Figure 4—figure supplement 3. Cumulative distributions of viral mRNA per cell and Gini coefficients.

The total fraction of all viral mRNA among infected cells that is attributable to a given fraction of these cells. For instance, the plot for the 8 hr sample shows that $\sim$50% of all viral mRNA is derived from $\sim$8% of the infected cells. The facet titles above each plot also give the Gini coefficient (Gini, 1921) that calculates the heterogeneity in the distribution of viral mRNA among infected cells. Gini coefficients of 0 indicate a perfectly even distribution across cells, and Gini coefficients of 1 indicate a maximally skewed distribution.

Figure 4—figure supplement 4. Synchronization of infection does not greatly affect heterogeneity.

Flow cytometry analysis of expression of viral proteins in cells infected at an MOI of 0.1 (unsynchronized) or 0.2 (synchronized) as calculated by TCID50 on MDCK-SIAT1 cells. The higher MOI for synchronized infections was to attempt to account for loss of virus in washing steps. Infections were synchronized by pre-adsorbing virus at 4${}^{\circ }$C for 1 hr prior to initiation of infection by shifting temperature to 37${}^{\circ }$C using pre-warmed media. Cells were concurrently stained for HA and NS1 proteins at 10 hr after initiation of infection, and then analyzed by flow cytometry. The level of HA protein was quantified in cells that were identified as infected based on being positive for NS1 protein (top), and the level of NS1 protein was quantified in cells that were identified as infected based on being positive for HA protein (bottom) Synchronization resulted in a small decrease in variability in the levels of each viral protein, particularly in cells with intermediate levels. But the effects were small compared to the overall variability in the protein levels, indicating timing of infection makes only a small contribution to the observed heterogeneity. Data are shown for three independent replicates.

Figure 4—figure supplement 5. Effects of infectious dose or coinfection state.

(A) Flow cytometry analysis of expression of viral proteins in cells infected at high (MOI five as calculated by TCID50 on MDCK-SIAT1 cells) or low (MOI 0.1) initial infectious dose. Cells were concurrently stained for HA and NS1 proteins at 10 hr after initiation of infection, and then analyzed by flow cytometry. The level of HA protein was quantified in cells that were identified as infected based on being positive for NS1 protein (left), and the level of NS1 protein was quantified in cells that were identified as infected based on being positive for HA protein (right) While a higher dose leads to more cells expressing high amounts of viral protein, it does not greatly increase the amount of viral protein in either the low-expressing or high-expressing cells.

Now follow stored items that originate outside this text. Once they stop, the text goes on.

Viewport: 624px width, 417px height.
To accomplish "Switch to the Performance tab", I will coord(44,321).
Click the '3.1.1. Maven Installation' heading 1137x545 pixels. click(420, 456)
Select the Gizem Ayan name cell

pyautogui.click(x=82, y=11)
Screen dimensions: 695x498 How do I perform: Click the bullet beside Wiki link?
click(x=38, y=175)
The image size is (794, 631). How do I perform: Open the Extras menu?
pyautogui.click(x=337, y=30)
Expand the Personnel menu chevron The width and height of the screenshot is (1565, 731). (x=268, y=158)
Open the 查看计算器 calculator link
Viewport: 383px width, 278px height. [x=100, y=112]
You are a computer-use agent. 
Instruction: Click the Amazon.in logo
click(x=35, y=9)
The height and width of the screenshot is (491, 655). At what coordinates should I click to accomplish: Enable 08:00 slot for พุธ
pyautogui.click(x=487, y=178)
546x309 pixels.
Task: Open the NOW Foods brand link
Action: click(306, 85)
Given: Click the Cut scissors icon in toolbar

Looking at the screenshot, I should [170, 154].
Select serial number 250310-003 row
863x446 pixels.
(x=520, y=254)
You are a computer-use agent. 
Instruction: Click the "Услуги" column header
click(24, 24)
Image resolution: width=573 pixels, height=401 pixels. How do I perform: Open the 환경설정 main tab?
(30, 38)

Therefore, higher viral dose does not lead to a large continuous increase in viral protein production among all cells – rather, it mostly changes the proportions of cells that fall in different parts of the highly heterogeneous distribution. (B) Cells were co-infected with a mix of wild-type virus and pseudovirus in which the HA gene was replaced by GFP flanked by the terminal regions of the HA gene segment at an MOI of 0.1 for each virus. At 10 hr post-infection, cells were stained for NS1 and HA expression and analyzed by flow cytometry for these proteins and GFP. Cells could be annotated as infected by virions of the same type (wild-type infection indicated by presence of HA, or pseudovirus infection indicated by the presence of GFP) or both types of virions (indicated by presence of HA and GFP). Coinfected cells, like cells infected at a higher infectious dose, occupy different positions in the distribution of viral protein production but do not not exhibit a continuous increase in viral protein production. Data are shown for three independent replicates.